I believe in the power of meditation and prayer. 

I believe in medicine.

- All of which have helped me live with the incessant worry and debilitating anxiety I have lived with for most of my life. 


 There isn’t any one cure all.  Different things will work for some and not work for others. 

Healing and becoming a healthier version of yourself is a lifelong journey. 

What I’ve learned is that it’s okay to misstep, backtrack, start over, or even try something completely new. 

It’s okay to fall flat on your face - I’ve done this so many times - but if you just get up and keep moving forward - it's all considered progress.  If you learned something from it, then it counts as a win, and it all should be applauded.  One foot in front of the other, Friends. 


Written on 12/7/2020

Wednesday, January 3, 2018

2018

#GoalDigger

No resolutions.  No specific order.

Just a list of things I'd like to embrace, accomplish, and achieve throughout this year.

I've been thinking on this post for several days now.

Posting it here for transparency and accountability's sake.


1) Practice - and make a habit of - loving myself first - where ever I am, just as I am.
  - Physically:  It's so easy to pick my appearance completely apart at any given moment.  - Whether it be those ever-present forehead wrinkles, that extra chin flab, the way my jeans squeeze my love handles up and out, how the back of my arms jiggle when I'm teasing a client's hair.
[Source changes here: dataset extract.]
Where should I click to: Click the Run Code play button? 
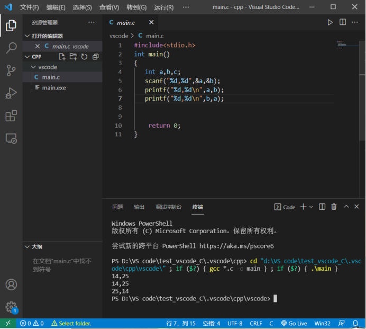click(330, 22)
- It's all a work in progress though.  So as long as I'm making an effort to work on the things I am able to change about my body, I am trying to reprogram my thought patterns to be kinder to myself and to just keep moving forward without releasing those negatively-charged thoughts into my universe.

  - Mentally & Emotionally: I'm a person who struggles with depression and anxiety.  I have major insecurities, hang-ups, and quirks that make it hard for me to open up to people outside of my friend circle.  I'm extremely emotional.  I cry all the time... when I'm sad, frustrated, exhausted, happy, excited, proud, touched.

  For several years leading up to the separation, I made myself numb.  I stopped fighting.  I stopped crying.  I stopped caring...  all because I either wasn't being heard, or I was made to feel silly for being upset over whatever it was I was upset over.

  I don't want to lose that part of myself again.  I feel better when I'm able to cry freely without being judged or told to "suck it up" or to "be a big girl" about it.  - So this year is the year, I want to own feeling what I feel when I feel it... not to numb it, or dumb it down, or self-medicate with alcohol, drugs, or meaningless relationships.  I want to feel it all and not be ashamed of being overly-emotional.  I want to be proud of myself for allowing myself to feel without worrying how others perceive me or about whether or not they approve of my crazy-emotional-self.  This past year and a half has been tremendously cathartic in the sense that I've cried more than I have in the 5 years prior.  I've allowed myself to feel and be felt and be heard again.  I'm well on my way to figuring out who and what I'm supposed to be now as a single mother of 2...  not a married mother of 2 kids, a nephew and a man-child of a husband.  (No offense to my ex if he's reading this...  these were MY feelings towards the end of our marriage, not facts.)


2) Prioritize self-care - for me and me alone.
  - This means not talking myself out of those unnecessary massage appointments, or much-needed manicures / pedicures, or pushing those cut & color hair appointments to every 6 months instead of every 6-8 weeks.

  - I was discussing motherhood and all the transitions moms go through with a new mom the other day.  It made me realize that most new moms - and moms who have another baby - all go through a period of time after having said baby where they feel frumpy or just don't really care about their appearance.  Sleep takes precedence. But most of them bounce back to being their version of "normal" sometime within that first year post-baby-birthing.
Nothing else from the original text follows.